According to the National Hot Dog & Sausage Council, Americans bought 730 million packages of hot dogs and sausages in U.S. supermarkets last year, spending a total of $3.4 billion. Consuming 50g of processed meat a day, or about one hot dog, can increase your risk of colorectal cancer by 21 percent according to a report from the American Institute for Cancer Research.
- When it comes to eating unhealthy foods, limiting consumption is key to disease prevention. Eating hot dogs in small quantities, two to four wieners (with nitrites) per month, likely won't have a significant consequence on your health, (unless you’re on a salt restricted diet).
- It's well known that nitrites have a possible link to cancer, as a possible (not positive) carcinogen—but it is highly dependent on the amount and frequency of consumption of nitrite-containing foods.
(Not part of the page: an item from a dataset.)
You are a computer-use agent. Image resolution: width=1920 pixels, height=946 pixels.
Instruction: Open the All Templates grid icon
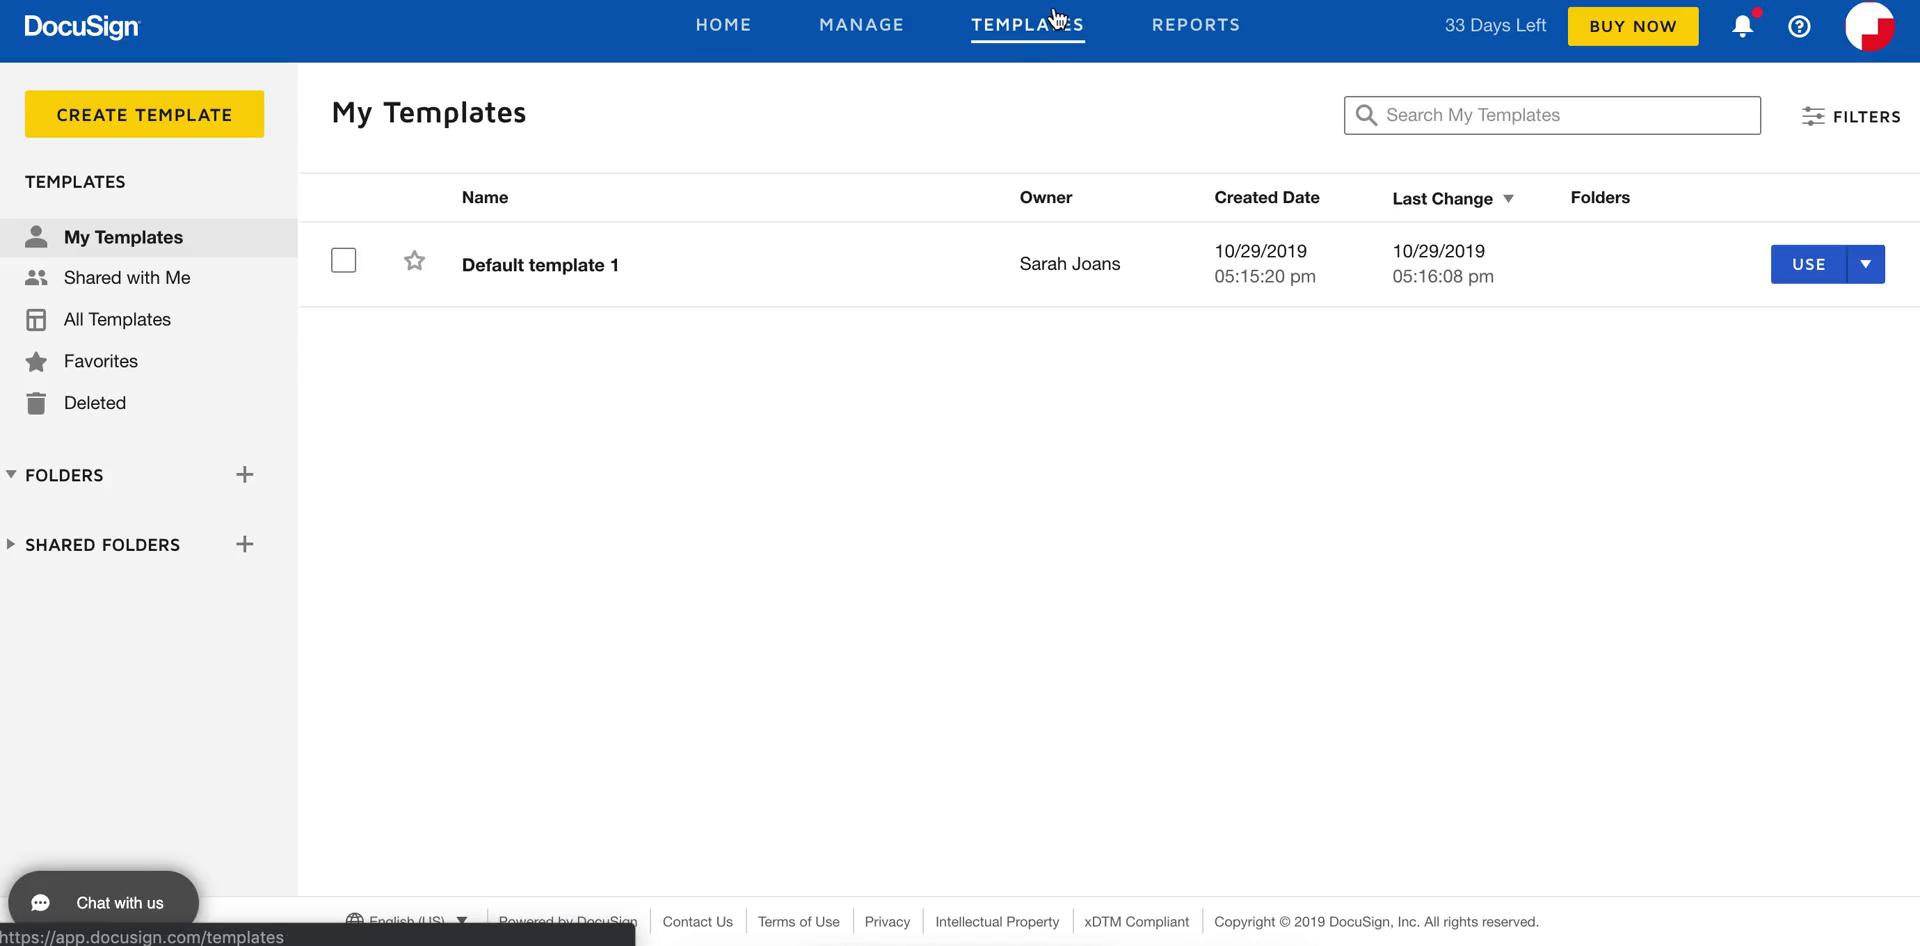tap(37, 319)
- Almost any nutrient can be toxic in high amounts—even water.
- The health message to the public is to limit all processed foods for a lot of reasons—and one of them is nitrites (others are salt and fat). This is also an issue with bologna, salami, bacon, and other processed meats, so you should try to limit your consumption of these foods.
- If you are concerned, or eat hot dogs or other types of processed meat frequently, consider nitrite-free products. They look odd, but taste fine and are found in Whole Foods and many small markets.
- When it comes to hot dogs, regardless of nitrite content, look for lower sodium and fat versions.